重磅 | 第九届中国人民大学国际统计论坛特邀报告预告(四)
2023-06-28
“中国人民大学国际统计论坛”创办于2004年,致力于搭建统计学界高层次的学术交流平台,已成为中国最有影响力的统计学论坛之一。
2023年7月14日至15日,本届论坛将邀请5位主题报告人和6位特邀报告人,本次介绍特邀报告人袁明,预祝第九届中国人民大学国际统计论坛取得圆满成功!
袁明
Title
Spectral Learning for High Dimensional Tensors
Abstract
Matrix perturbation bounds developed by Weyl, Davis, Kahan and Wedin and others play a central role in many statistical and machine learning problems. I shall discuss some of the recent progresses in developing similar bounds for higher order tensors. I will highlight the intriguing differences from matrices, and explore their implications in spectral learning problems.
Biography
Ming Yuan is a Professor of Statistics and an Associate Director of the Data Science Institute at Columbia University. He was previously a Senior Investigator in Virology at Morgridge Institute for Research and a Professor of Statistics at University of Wisconsin at Madison, and prior to that Coca-Cola Junior Professor of Industrial and Systems Engineering at Georgia Institute of Technology. His research and teaching interests lie broadly in statistics and its interface with other quantitative and computational fields such as optimization, machine learning, computational biology, and financial engineering. He has served as the program secretary of the Institute for Mathematical Statistics (IMS), and a member of the advisory board for the Quality, Statistics and Reliability section of the Institute for Operations Research and the Management Sciences (INFORMS).
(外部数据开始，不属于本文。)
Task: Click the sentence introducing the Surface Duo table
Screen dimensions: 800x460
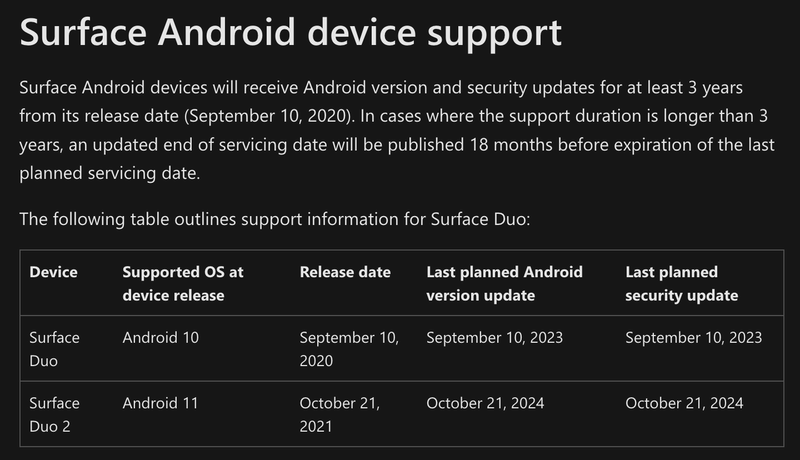Action: [x=282, y=218]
He was also a co-Editor of The Annals of Statistics and has served on numerous editorial boards. He was named a Senior Fellow of the Institute for Theoretical Studies at ETH Zurich (2019), a Medallion Lecturer of IMS (2018), and a recipient of the Leo Breiman Junior Researcher Award (2017; American Statistical Association), the Guy Medal in Bronze (2014; Royal Statistical Society), and CAREER Award (2009; US National Science Foundation).